Reproduce word for word, from the entries below, the line with "The image size is (534, 950).", the line with "Task: Click the power plug icon", and every line between them, and nothing more.
Start of Dataset excerpts
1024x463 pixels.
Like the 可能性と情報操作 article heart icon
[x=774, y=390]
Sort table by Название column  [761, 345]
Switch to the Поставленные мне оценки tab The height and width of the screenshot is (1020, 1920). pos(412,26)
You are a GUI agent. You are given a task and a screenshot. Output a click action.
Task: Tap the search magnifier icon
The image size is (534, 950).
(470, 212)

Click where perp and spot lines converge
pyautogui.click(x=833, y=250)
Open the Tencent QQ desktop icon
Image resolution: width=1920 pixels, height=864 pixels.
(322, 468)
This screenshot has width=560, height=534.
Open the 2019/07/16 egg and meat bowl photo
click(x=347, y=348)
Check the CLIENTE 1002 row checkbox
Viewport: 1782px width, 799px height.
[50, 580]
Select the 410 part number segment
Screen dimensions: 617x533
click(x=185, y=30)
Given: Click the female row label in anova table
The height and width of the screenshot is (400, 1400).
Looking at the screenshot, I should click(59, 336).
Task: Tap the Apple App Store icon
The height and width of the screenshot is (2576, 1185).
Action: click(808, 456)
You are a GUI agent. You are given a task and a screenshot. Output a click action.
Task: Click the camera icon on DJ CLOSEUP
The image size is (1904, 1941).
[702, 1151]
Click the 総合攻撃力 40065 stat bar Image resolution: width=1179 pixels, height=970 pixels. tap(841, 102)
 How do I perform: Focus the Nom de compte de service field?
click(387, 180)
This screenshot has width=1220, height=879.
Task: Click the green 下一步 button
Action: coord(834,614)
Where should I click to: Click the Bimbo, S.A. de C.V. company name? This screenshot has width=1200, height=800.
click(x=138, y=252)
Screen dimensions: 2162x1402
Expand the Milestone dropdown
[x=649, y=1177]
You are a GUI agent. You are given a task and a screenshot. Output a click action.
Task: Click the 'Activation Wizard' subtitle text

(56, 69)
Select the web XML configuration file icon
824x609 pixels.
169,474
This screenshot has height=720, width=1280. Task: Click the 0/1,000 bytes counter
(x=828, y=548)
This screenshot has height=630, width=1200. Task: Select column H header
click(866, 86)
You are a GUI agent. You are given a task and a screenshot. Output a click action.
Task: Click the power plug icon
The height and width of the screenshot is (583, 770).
End of Dataset excerpts
● **Result of this task**
The image size is (534, 950).
(470, 212)

Click where perp and spot lines converge
pyautogui.click(x=833, y=250)
Open the Tencent QQ desktop icon
Image resolution: width=1920 pixels, height=864 pixels.
(322, 468)
This screenshot has width=560, height=534.
Open the 2019/07/16 egg and meat bowl photo
click(x=347, y=348)
Check the CLIENTE 1002 row checkbox
Viewport: 1782px width, 799px height.
[50, 580]
Select the 410 part number segment
Screen dimensions: 617x533
click(x=185, y=30)
Given: Click the female row label in anova table
The height and width of the screenshot is (400, 1400).
Looking at the screenshot, I should click(59, 336).
Task: Tap the Apple App Store icon
The height and width of the screenshot is (2576, 1185).
Action: click(808, 456)
You are a GUI agent. You are given a task and a screenshot. Output a click action.
Task: Click the camera icon on DJ CLOSEUP
The image size is (1904, 1941).
[702, 1151]
Click the 総合攻撃力 40065 stat bar Image resolution: width=1179 pixels, height=970 pixels. tap(841, 102)
 How do I perform: Focus the Nom de compte de service field?
click(387, 180)
This screenshot has width=1220, height=879.
Task: Click the green 下一步 button
Action: coord(834,614)
Where should I click to: Click the Bimbo, S.A. de C.V. company name? This screenshot has width=1200, height=800.
click(x=138, y=252)
Screen dimensions: 2162x1402
Expand the Milestone dropdown
[x=649, y=1177]
You are a GUI agent. You are given a task and a screenshot. Output a click action.
Task: Click the 'Activation Wizard' subtitle text

(56, 69)
Select the web XML configuration file icon
824x609 pixels.
169,474
This screenshot has height=720, width=1280. Task: Click the 0/1,000 bytes counter
(x=828, y=548)
This screenshot has height=630, width=1200. Task: Select column H header
click(866, 86)
You are a GUI agent. You are given a task and a screenshot. Output a click action.
Task: Click the power plug icon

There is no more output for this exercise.